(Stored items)
——————————
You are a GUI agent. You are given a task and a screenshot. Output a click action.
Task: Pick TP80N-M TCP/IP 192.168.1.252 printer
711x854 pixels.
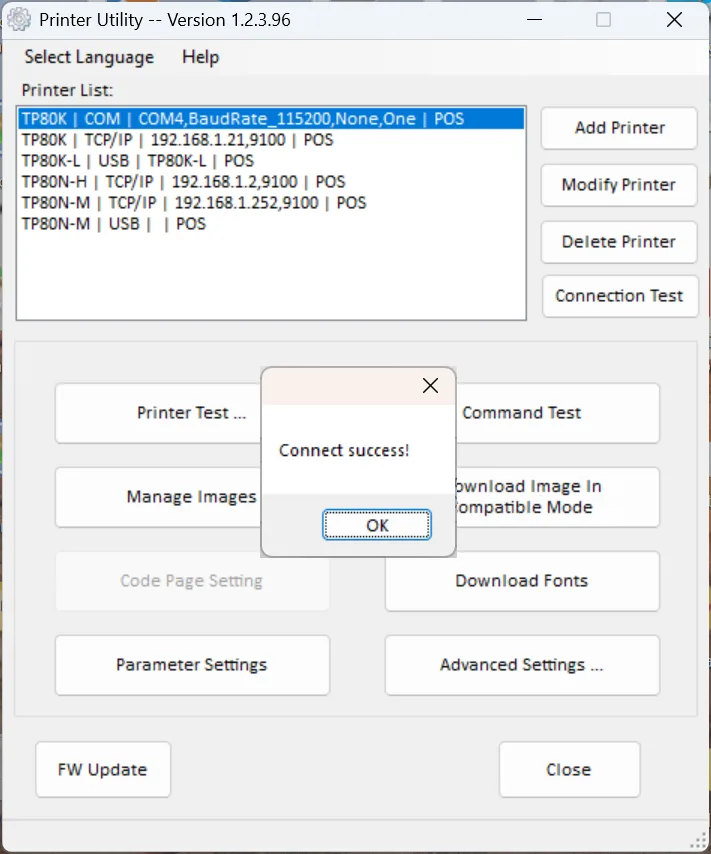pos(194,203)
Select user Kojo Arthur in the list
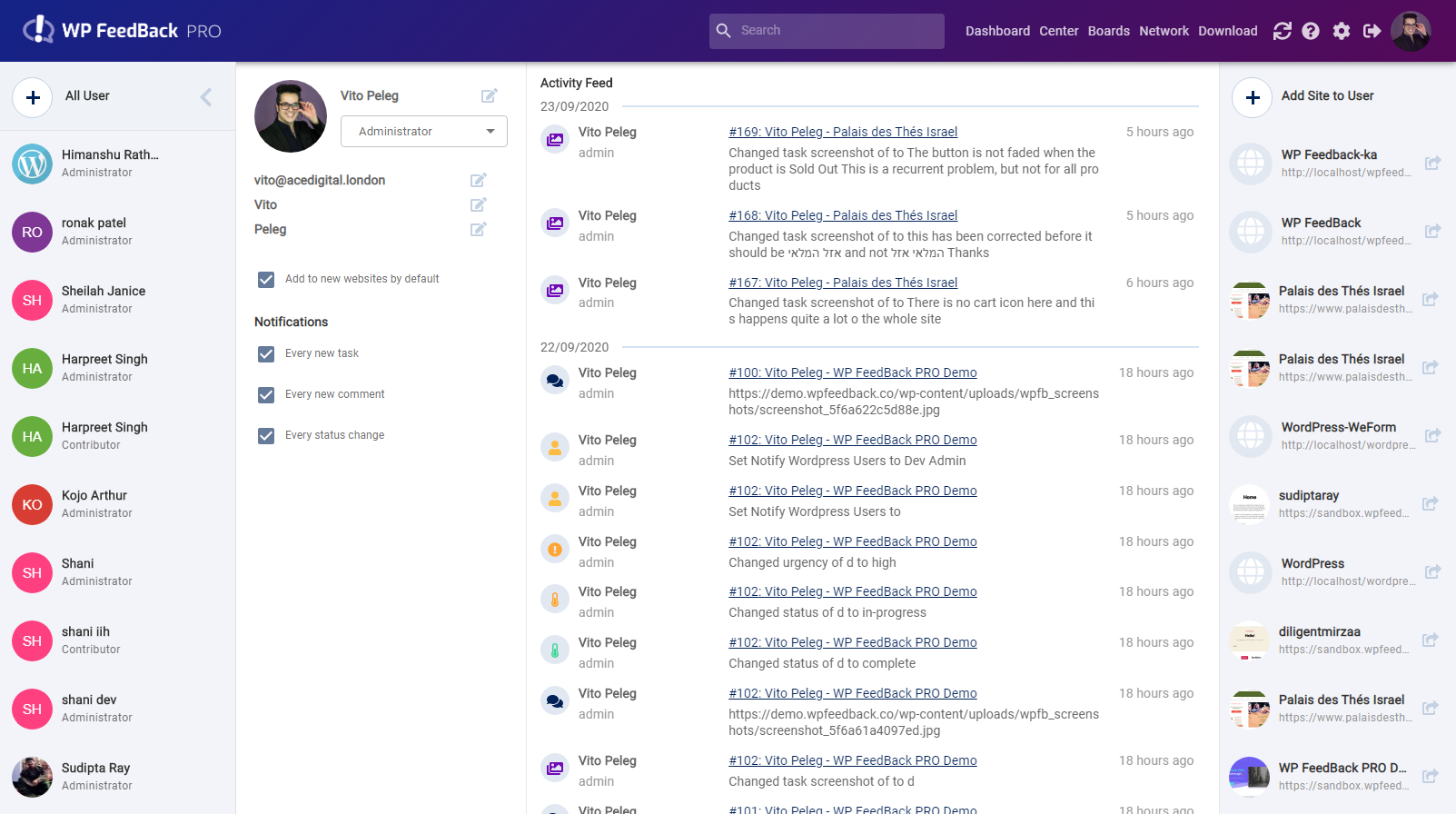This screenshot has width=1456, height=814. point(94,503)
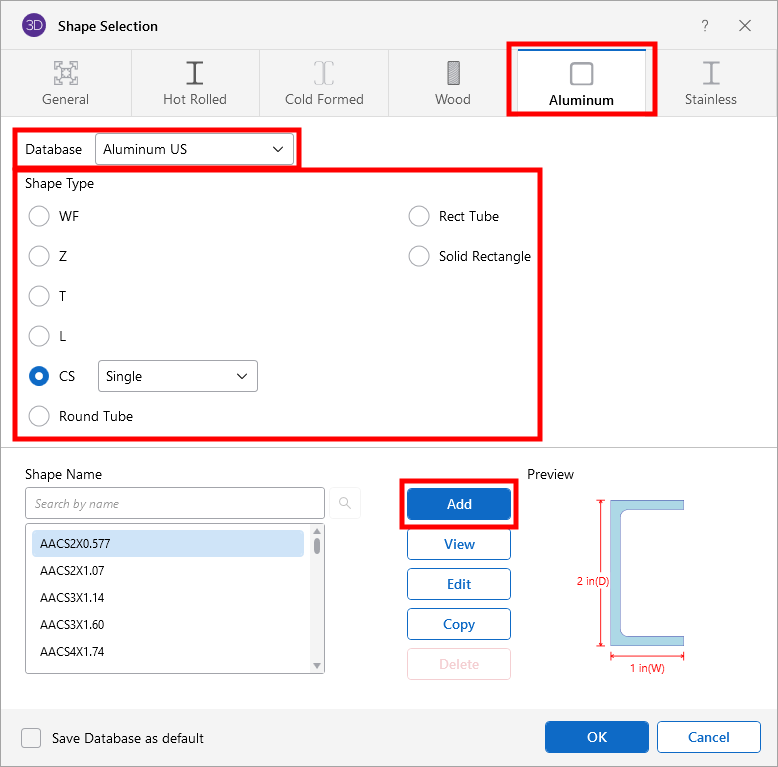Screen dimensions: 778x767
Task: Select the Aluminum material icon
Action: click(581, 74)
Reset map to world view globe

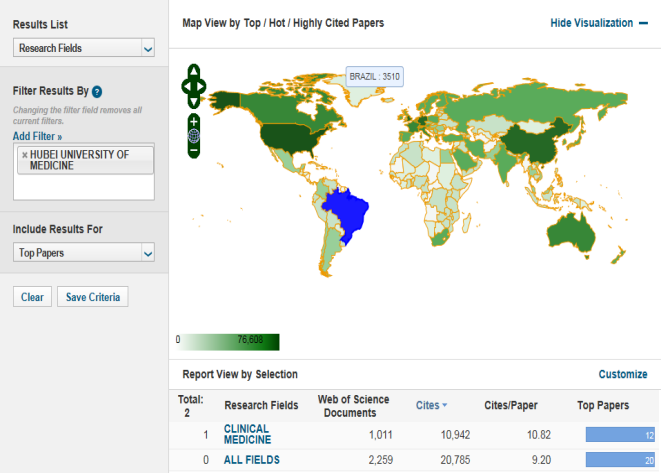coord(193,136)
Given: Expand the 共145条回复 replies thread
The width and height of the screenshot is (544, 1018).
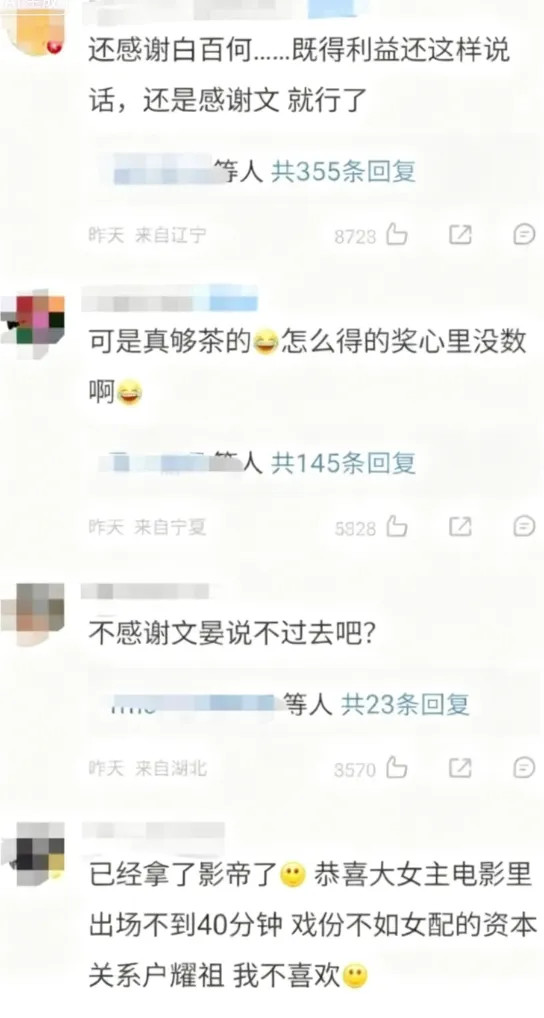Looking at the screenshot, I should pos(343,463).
——————————
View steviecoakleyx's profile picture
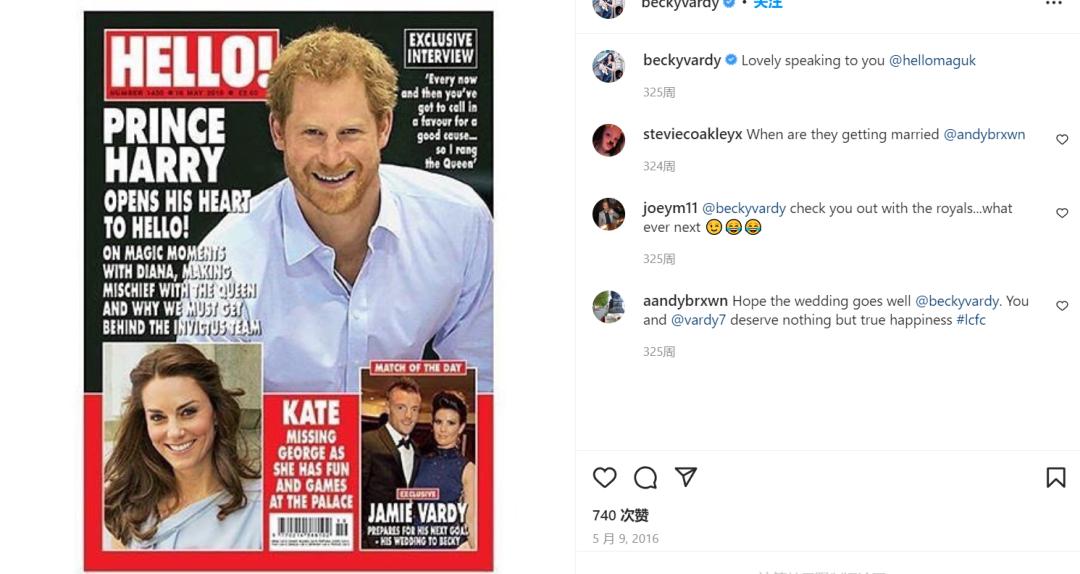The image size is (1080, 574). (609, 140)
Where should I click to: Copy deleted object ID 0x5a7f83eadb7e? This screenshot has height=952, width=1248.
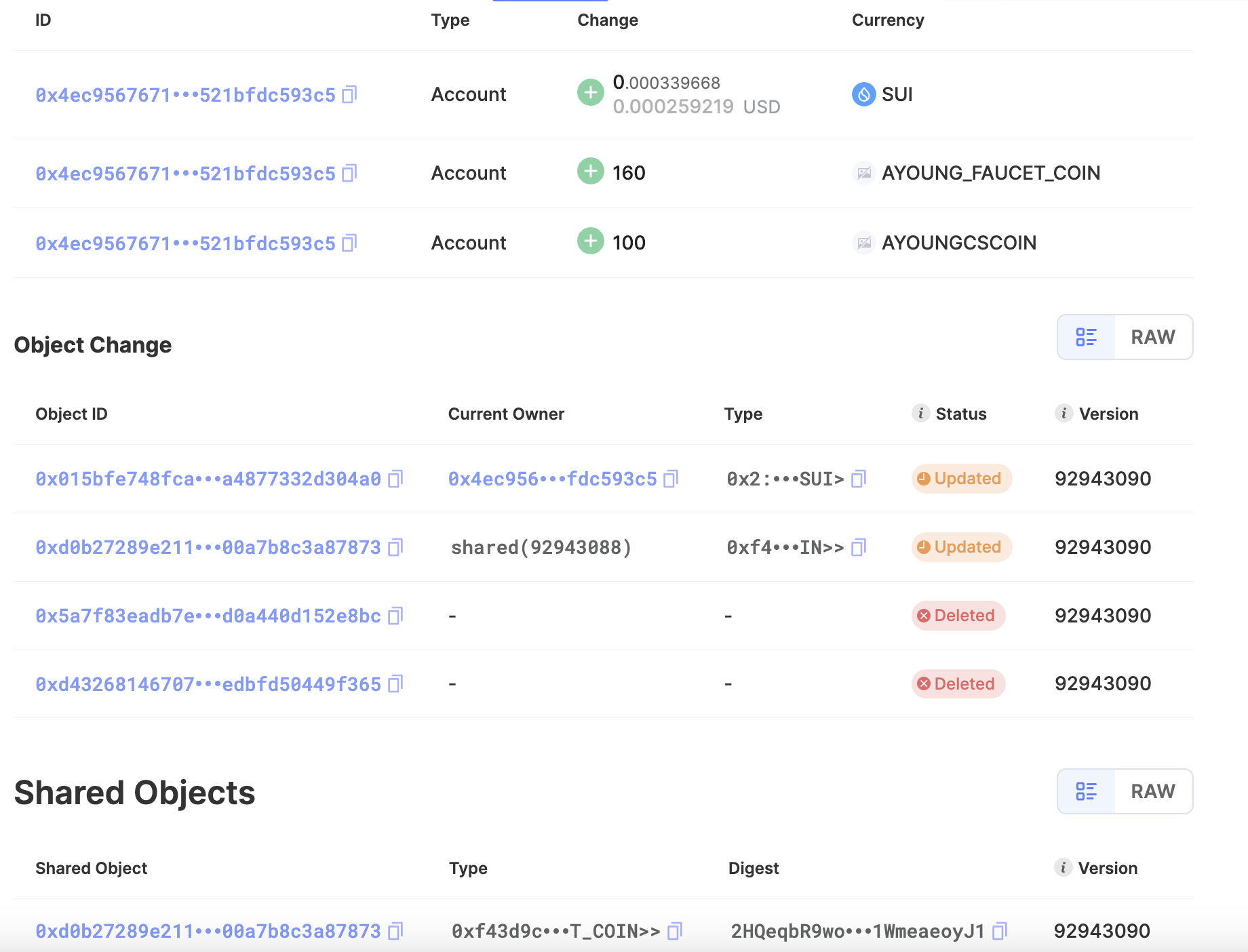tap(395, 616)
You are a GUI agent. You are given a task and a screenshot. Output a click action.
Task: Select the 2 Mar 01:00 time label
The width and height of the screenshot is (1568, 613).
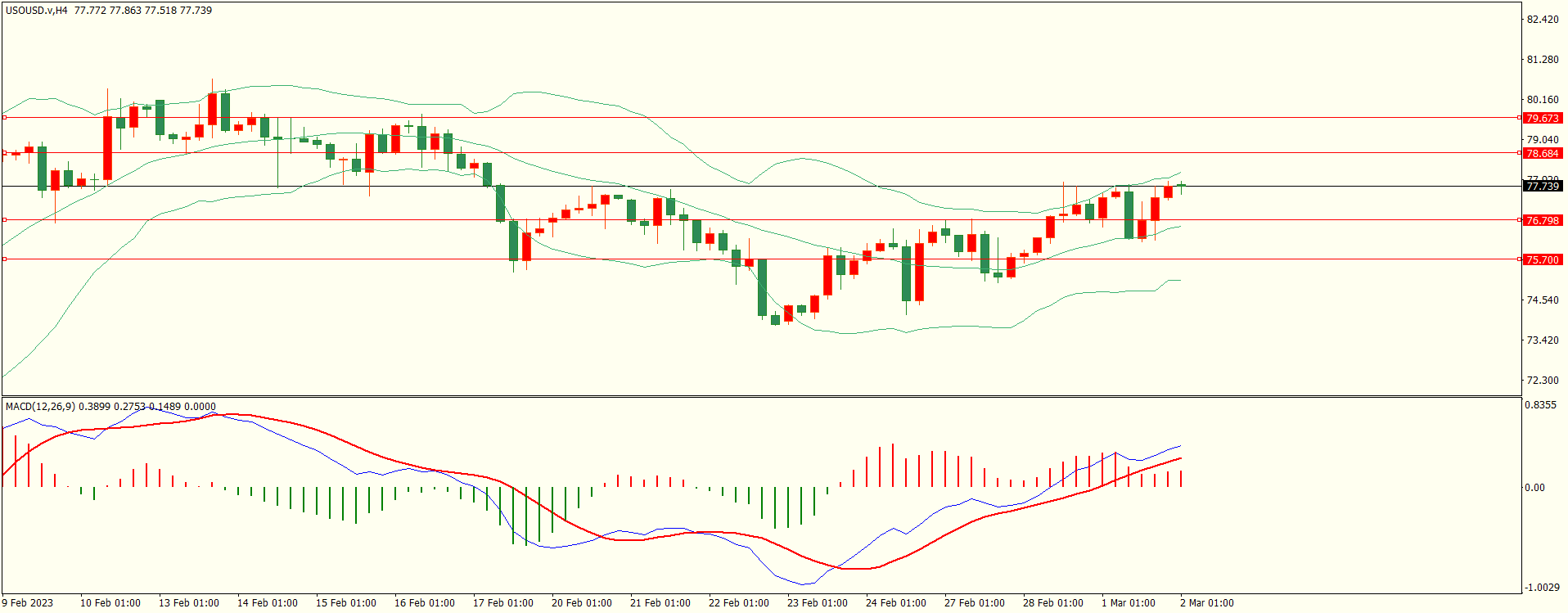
——————————
Word for word, write out the lines above running from the one with "Task: Pick TP80N-M" up to and including the one with "Given: Expand the 共145条回复 replies thread". Drop any picture.

(TASK ANSWER)
Task: Pick TP80N-M TCP/IP 192.168.1.252 printer
711x854 pixels.
pos(194,203)
Select user Kojo Arthur in the list
This screenshot has width=1456, height=814. point(94,503)
Screen dimensions: 778x767
Task: Select the Aluminum material icon
Action: click(581, 74)
Reset map to world view globe

coord(193,136)
Given: Expand the 共145条回复 replies thread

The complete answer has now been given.